Selain itu, pelanggaran etika bisa jadi merusak citra kelembagaan yang diwakili. (Baca: Akbar: Presiden-Wapres Akan Laporkan Novanto ke Polisi)
Jimly mengatakan, pengaturan etika profesi bagi pejabat dan penyelenggara negara dapat dibuat. Hal ini juga berguna untuk menghindari konflik kepentingan.
"Jadi, konflik kepentingan diatur dan etika diatur. Yang penting Presiden dan Wapres kompak. Jangan sampai tidak biar negara tidak terpecah belah," kata Jimly.
Masalah ini muncul setelah Menteri ESDM Sudirman Said melaporkan Novanto ke Mahkamah Kehormatan Dewan (MKD). (Baca: Setelah Periksa Novanto, Ada Anggota MKD yang Minta Pengusutan Distop)

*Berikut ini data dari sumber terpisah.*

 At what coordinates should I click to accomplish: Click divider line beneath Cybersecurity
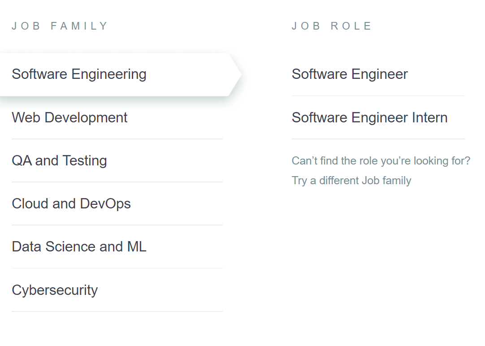coord(117,311)
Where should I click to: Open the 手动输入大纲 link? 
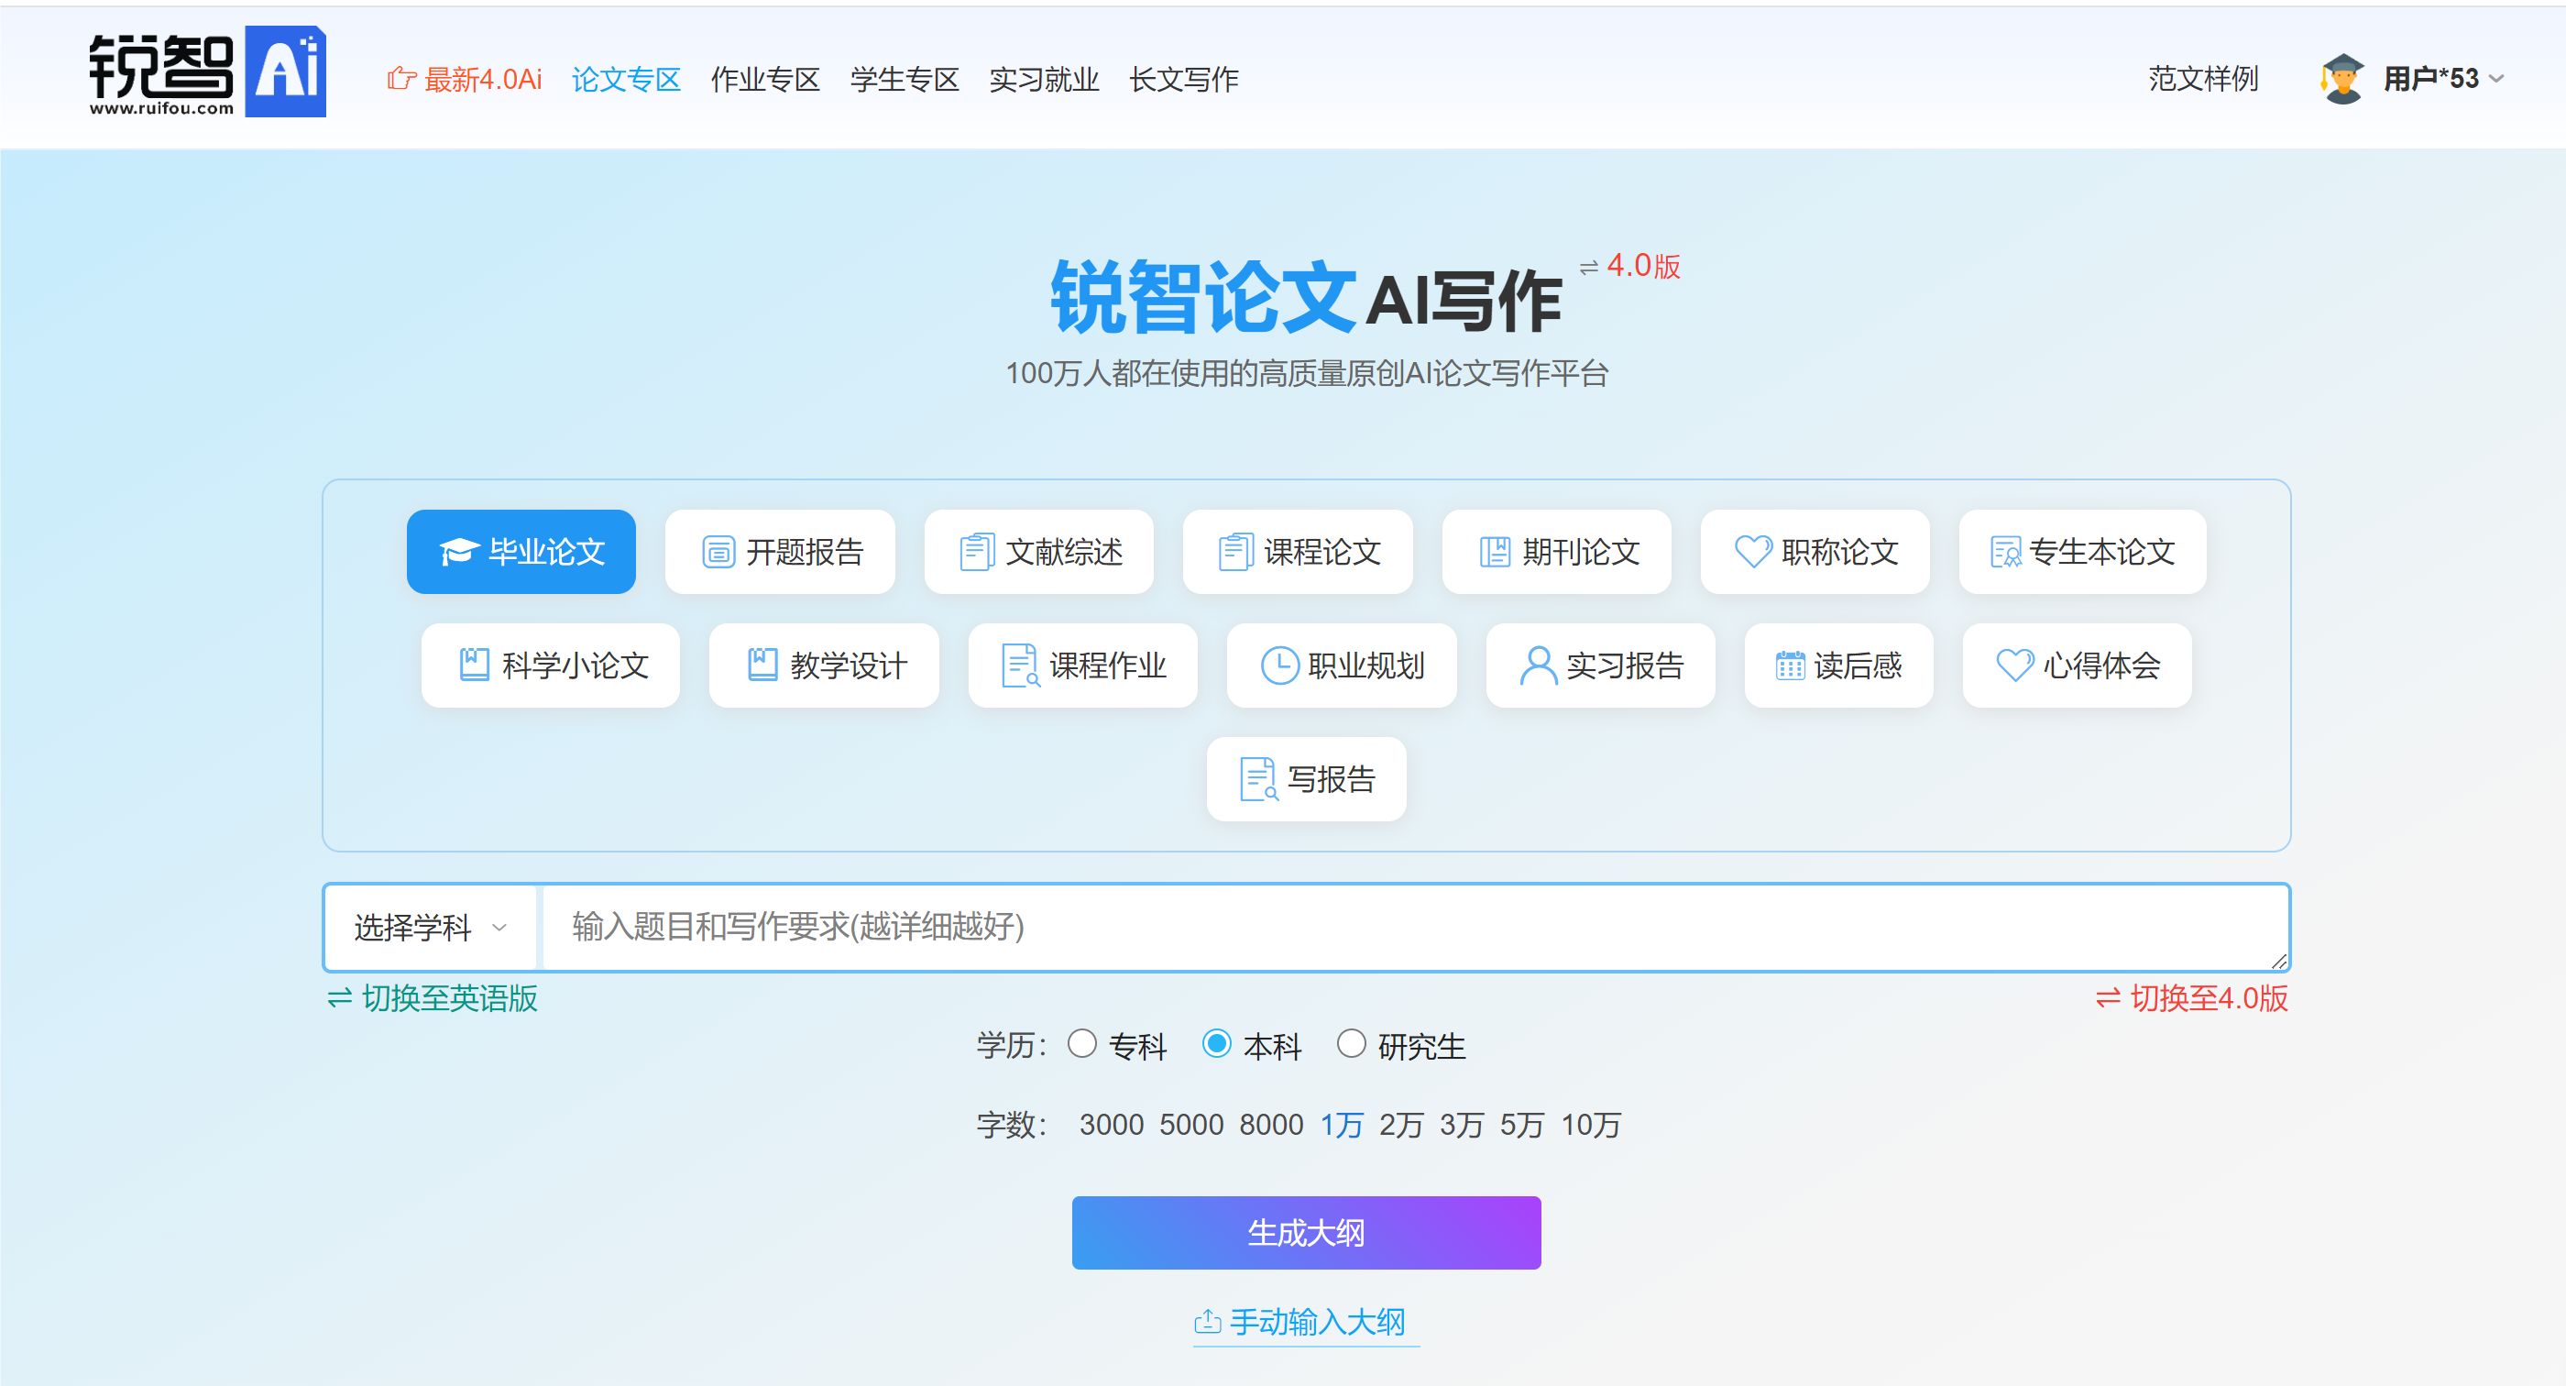tap(1306, 1322)
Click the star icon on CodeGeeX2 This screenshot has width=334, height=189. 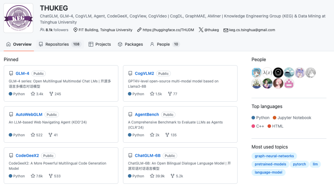pyautogui.click(x=33, y=176)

Aduan itu terkait pembicaraan dalam pertemuan antara Novanto, pengusaha M Riza Chalid, dan Presiden Direktur PT Freeport Maroef Sjamsoeddin di Ritz Carlton, Jakarta, pada 8 Juni 2015.
Dalam pertemuan itu disebut adanya permintaan saham kepada Freeport dengan mencatut nama Presiden-Wapres. (Baca: Setya Novanto Banyak Jawab "Tidak Tahu, Lupa" Saat Ditanya di MKD)
MKD tengah mengusut dugaan pelanggaran kode etik Novanto. Adapun Kejaksaan Agung mengusut dugaan adanya pemufakatan jahat dalam kasus itu.
Presiden baru bereaksi keras setelah membaca transkrip pembicaraan secara utuh dari rekaman pertemuan itu. (Baca: Presiden Jokowi Sudah Menahan Amarah ke Setya Novanto sejak Pagi)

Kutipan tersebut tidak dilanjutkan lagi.